Wir setzen unser Gespräch mit dem Eindruck fort, den er als religiöser Mensch von Naturalisten hat: „Wenn ein Mensch nach den Geboten Gottes lebt, dann bekennt sich dieser Gott zu ihm und tut ihm Gutes.“ Bei dieser indirekten Antwort belässt er es und es folgt ein langer Ausflug in das, was manche Menschen Theologie-Sprech nennen: lange, zum Teil sehr verwirrende Sätze mit vielen Worten, die „theologisch nicht Gebildete nicht verstehen können“.

Gegen Ende des Gespräches versuche ich noch zu klären ob Hempelmann Theologie für eine Wissenschaft hält. „Es kommt ganz darauf an, was man unter Wissenschaft versteht.“ Wir einigen uns darauf, dass es bei Wissenschaft um die Überprüfung überprüfbarer Aussagen geht, auch darauf, dass Gott zentraler Bestandteil der Theologie ist. Dass die Existenz Gottes aber nicht überprüfbar ist, sieht Hempelmann anders: „Ich rede von dem Gott, der sich in Jesus vorstellt.“ Ah, ja. Und da Jesus laut Hempelmann nachweislich existiert, Wunder vollbringen konnte und „die Todesgrenze überwunden hat“, ist die Sache für ihn bewiesen. So und ähnlich findet das Gespräch irgendwie kein rechtes Ende, bis Herr Hempelmann mir aber doch noch deutlich sagt, dass seine Positionen durchaus nicht freikirchlich-evangelikal, sondern ganz offiziell von der Evangelischen Kirche Deutschlands vertreten wird.

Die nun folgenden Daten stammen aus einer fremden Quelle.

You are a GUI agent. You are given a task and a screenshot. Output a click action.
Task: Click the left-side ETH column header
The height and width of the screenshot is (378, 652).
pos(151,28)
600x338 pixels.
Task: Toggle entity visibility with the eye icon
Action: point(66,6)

Als das Diktiergerät aus ist, lasse ich mich noch auf eine weitere Stunde Gespräch mit Herrn Hempelmann ein, in der er schließlich sagt, was in seinen Augen das erklärte Ziel der GBS ist: die Herrschaft über die Bundesrepublik Deutschland zu erlangen.

Auf meinen Weg nach draußen schenkt er mir noch sein Buch „Die Auferstehung Jesu Christi – eine historische Tatsache? Argumente für den Osterglauben“. Das Fragezeichen im Titel wundert mich etwas. Wir gehen leise durch den Raum, in dem eine Zeremonie vorbereitet wird. Ich beobachte einen Teilnehmer, der fleißig auf seinem Laptop schreibt. Ich wünsche mir, dass er Hempelmanns Argumentation in eine Excel-Tabelle eingibt, um am Ende die Fehlermeldung zu erhalten: „Die Zelle bezieht sich auf sich selbst“.

Ungefähr dreißig Augenpaare beobachten skeptisch, wie ich mich auf den Weg mache, diese Parallelwelt wieder zu verlassen, in der Wunschdenken, vermeintliche Realität, angebliche historische Fakten und sprachliche Verwirrungstaktiken ein geschlossenes Denkgebäude bilden: den christlichen Glauben.